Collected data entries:
%%
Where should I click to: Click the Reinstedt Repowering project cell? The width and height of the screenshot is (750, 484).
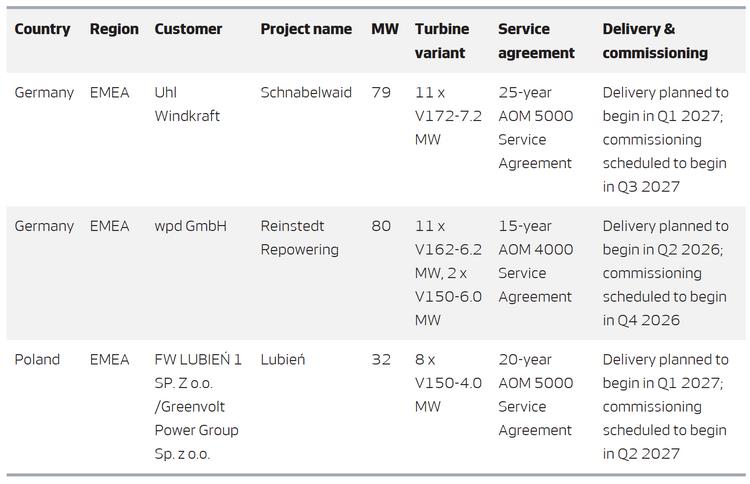(x=300, y=238)

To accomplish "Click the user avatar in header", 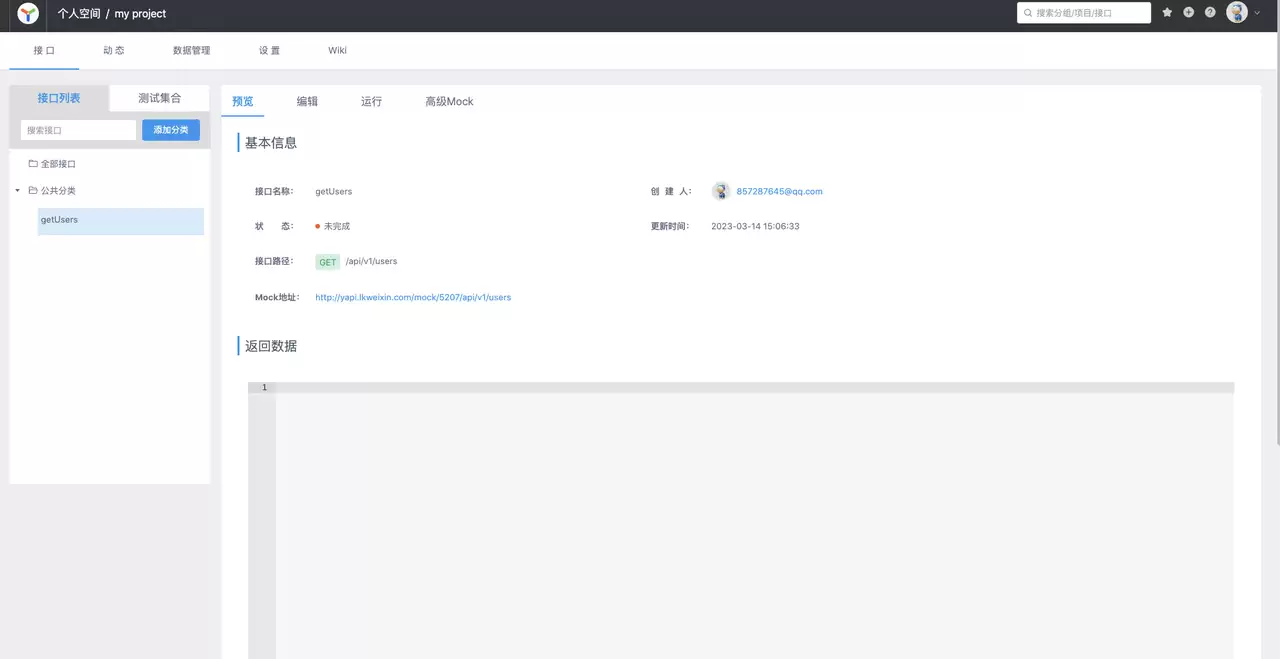I will point(1237,13).
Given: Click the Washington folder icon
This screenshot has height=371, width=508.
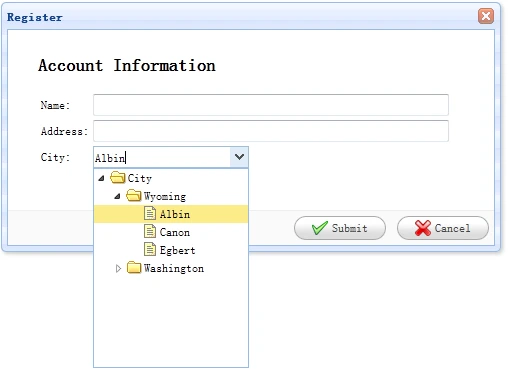Looking at the screenshot, I should [x=134, y=268].
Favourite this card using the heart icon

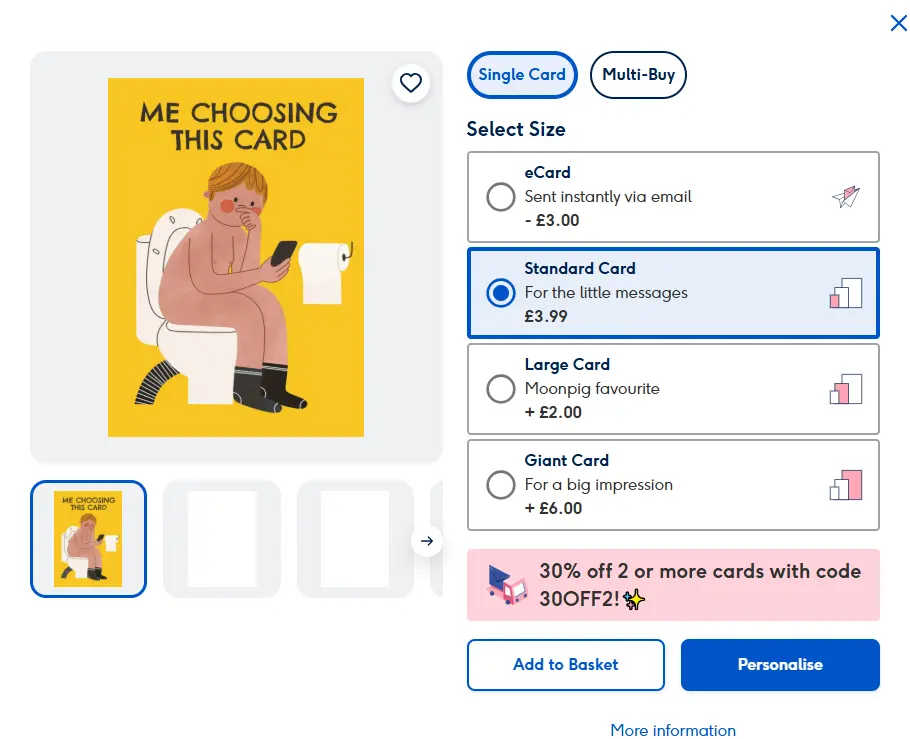click(x=411, y=83)
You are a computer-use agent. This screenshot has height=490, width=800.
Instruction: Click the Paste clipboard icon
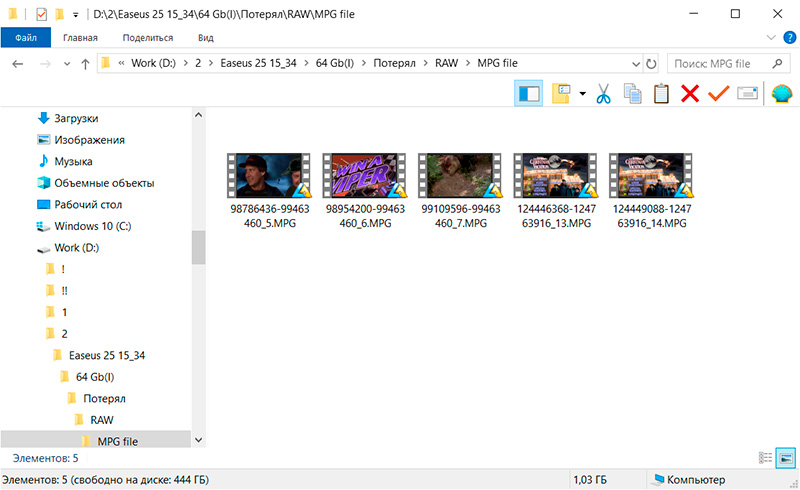[660, 94]
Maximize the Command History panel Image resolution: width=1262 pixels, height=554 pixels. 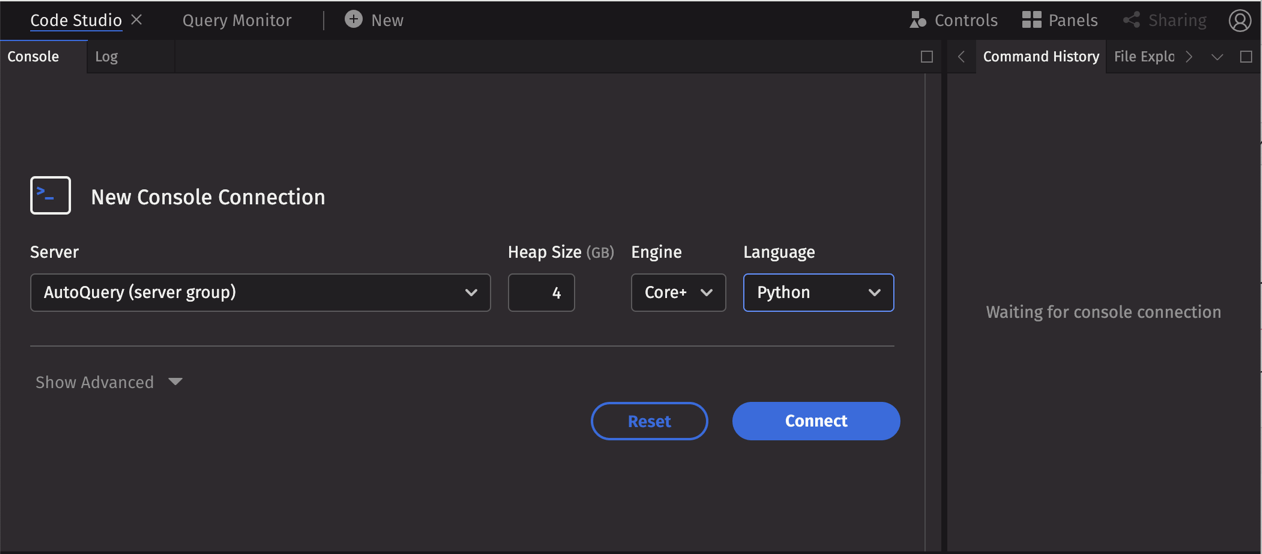click(x=1245, y=57)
%%
** ACTIVITY **
Only the lines above from the one containing "Given: Click the Washington folder icon" through the one containing "You are a computer-use" should be returned, verbatim and inclusive, with pictures excluded.

** TASK ANSWER **
Given: Click the Washington folder icon
This screenshot has height=371, width=508.
Looking at the screenshot, I should [x=134, y=268].
Favourite this card using the heart icon

click(x=411, y=83)
You are a computer-use agent. This screenshot has height=490, width=800.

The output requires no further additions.